Manipal Health Enterprises Pvt., which counts TPG as an investor, increased the value it will assign Fortis’s hospitals business to 63.22 billion rupees ($952 million), in a revised bid to separate that business from Fortis and merge it with its own operations. Radiant Life Care Pvt. has also revised its proposal with a binding bid to buy Fortis Mulund hospital for 12 billion rupees in addition to its earlier offer.
The revised offers are being submitted after Fortis’s board last week said it will only consider binding bids. At least five suitors are in the race for the hospital chain, which has become a prize as growing affluence and a government plan to insure the poor promise to increase access in one of the most under served health-care markets in the world.
The latest offer from Manipal Health, which is controlled by Ranjan Pai and backed by TPG, values Fortis at 160 rupees a share, a person with knowledge of the matter said, asking not to be identified because the information is private. Representatives for Manipal Health and Fortis said they couldn’t immediately comment.
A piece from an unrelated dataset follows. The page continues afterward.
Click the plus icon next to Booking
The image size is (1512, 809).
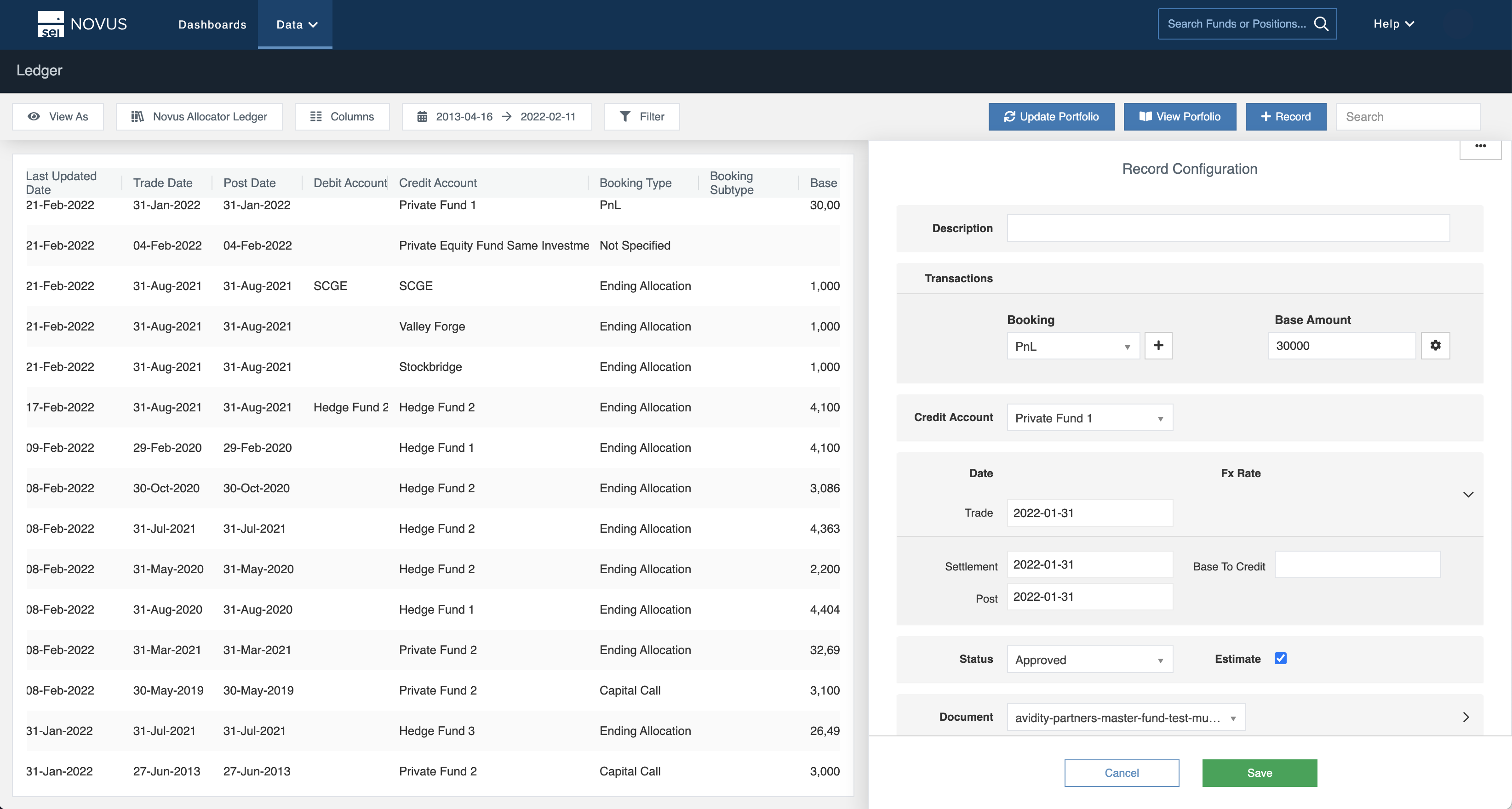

In its offer to Fortis’s board, Manipal Health said it will acquire 5 percent of subsidiary SRL Ltd. from Fortis in addition to buying shares held by private equity firms. Manipal Health said it will also arrange loans or provide guarantees of 7.5 billion rupees for Fortis and its group companies.
Shares of Fortis rose as much as 1.4 percent before trading at 152.20 rupees at 9:27 a.m. in Mumbai. The stock has risen about 19 percent this month, after slumping 23 percent in March.
IHH Healthcare Bhd., Asia’s most-valuable hospital operator, has also revised its offer with a binding bid to invest 6.5 billion rupees through a preferential issue at 160 rupees a share. It also made a non-binding proposal to invest 33.5 billion rupees through another preferential allotment at the same price after due diligence.
Fortis last week formed a panel to evaluate all proposals and make a final recommendation to the board by April 26.
The fight over Fortis kicked off after the shareholding of its founders, Malvinder and Shivinder Singh, slid to less than 1 percent as lenders seized stock they’d put up as collateral. The brothers had resigned from the board in February, a day before Bloomberg News reported they had taken at least 5 billion rupees out without board approval. India’s fraud watchdog and market regulator have since started investigations into the financial irregularities at the company.